Il colpo mortale alla mobilità è stato inferto dall'attacco ai professori ed al personale della scuola che creerà quaranta mila infelici e disperati e dalla diminuzione del valore reale dei salari delle famiglie operaie. Una famiglia operaia riusciva a laureare un figlio fino agli anni novanta. Ora non più. Tutto quello che guadagna serve a pagare bollette e per una alimentazione che non è più neppure quella di una volta. La carne bovina vi è quasi scomparsa. Si mangia pollo o tacchino che sembrano di plastica.
La destra ha mandato in frantumi il patto sociale, ha distrutto la coesione. Questa condizione di reimpoverimento veloce traumatica trascina in un naufragio sociale le nuove generazioni. Molti di loro hanno retribuzioni cosi basse che se non fosse per l'aiuto di noi anziani nonni e padri non potrebbero comprare i pannolini ai figli e non avrebbero di che pagare l'affitto.
Questo, si dice, è il prezzo pagato alla efficienza, alla "modernità", alla capacità competitiva. Mi domando di chi e mi convinco ancora di più che ci vuole una "sinistra" diversa di quella ruffiana del padronato che siede in Parlamento. Il liberismo è una malattia mortale per l'Italia. E' all'origine della regressione barbarica in corso.
pietroancona@tin.it

1 commento:

Renzino l'Europeo ha detto...

Gli ideologi della c.d. "abolizione del valore legale" sono allo sbando, devastati dalle loro stesse contraddizioni.
Basti vedere che questo Ministero sta imponendo numerose norme dal centro, contro la c.d. "autonomia" delle sedi.
MA il punto e' che il titolo di studio non e' un pezzo di carta, come affermano i seguaci di Einaudi.

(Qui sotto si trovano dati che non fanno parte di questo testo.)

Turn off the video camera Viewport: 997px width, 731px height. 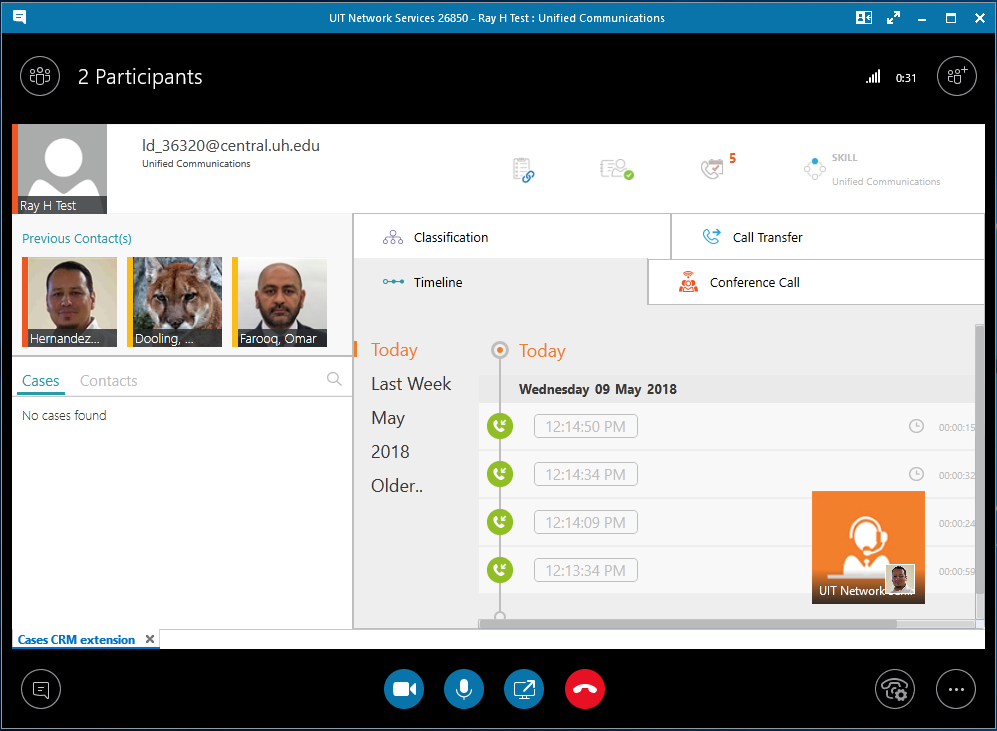pyautogui.click(x=404, y=689)

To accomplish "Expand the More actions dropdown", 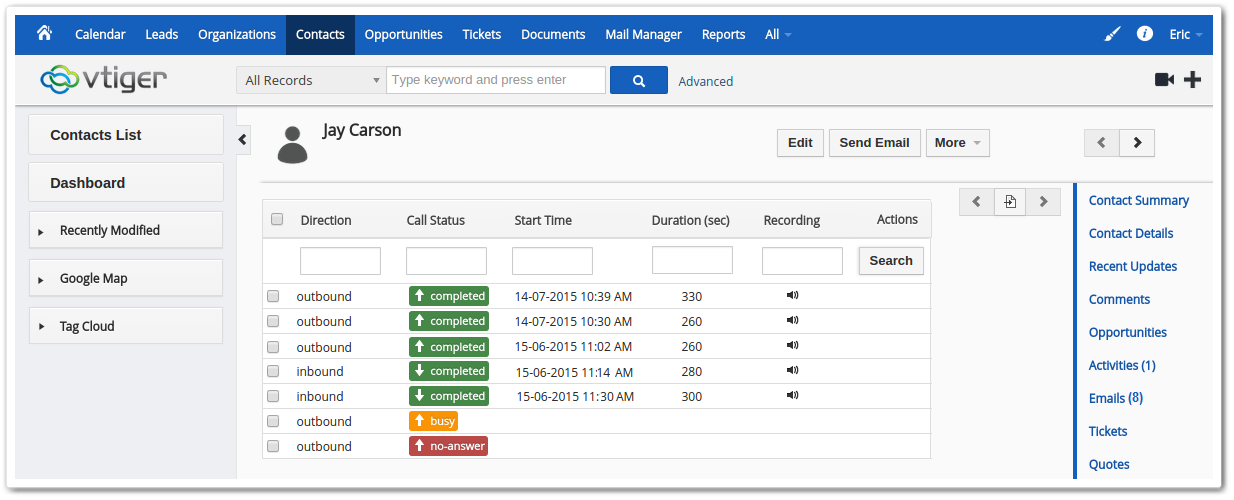I will click(x=957, y=143).
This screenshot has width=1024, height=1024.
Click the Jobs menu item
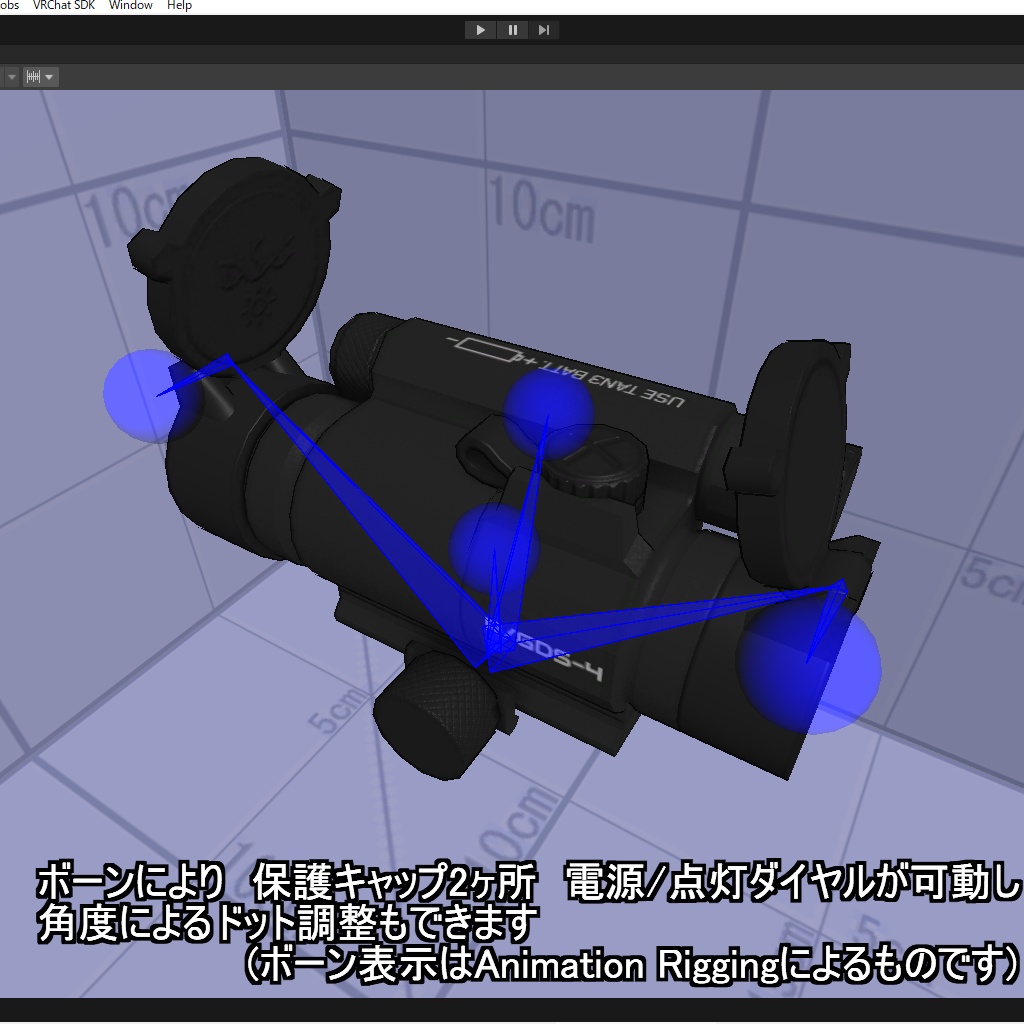pos(10,5)
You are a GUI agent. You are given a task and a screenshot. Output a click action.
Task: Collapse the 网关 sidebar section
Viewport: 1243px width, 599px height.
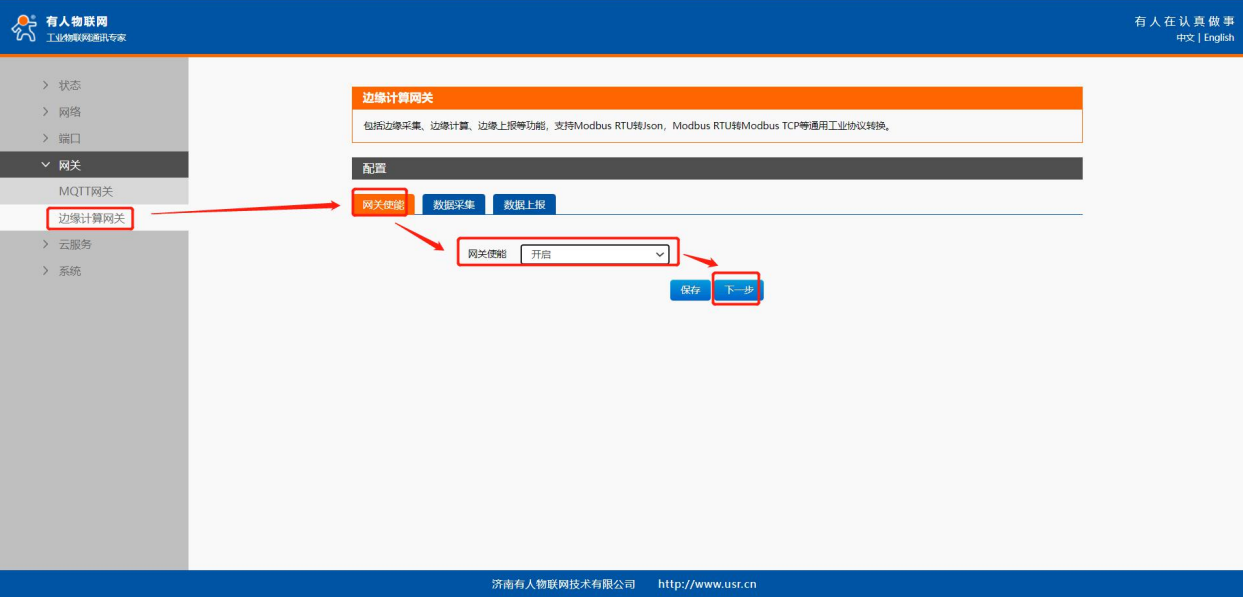(x=69, y=165)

Un titolo di studio e’ un certificato, che attesta l’avvenuto accertamento del possesso di conoscenze e competenze secondo i canoni del corso di studio frequentato, e nel quale siano state superate le prove di esame parziali e finale.
Se ci sono problemi negli esami universitari (e scolastici in generale), e’ li’ che bisogna intervenire con gli strumenti di controllo e di valutazione esterna (all’istituzione), che pongano in essere un sistema di garanzia della qualita’ della formazione e dei titoli rilasciati.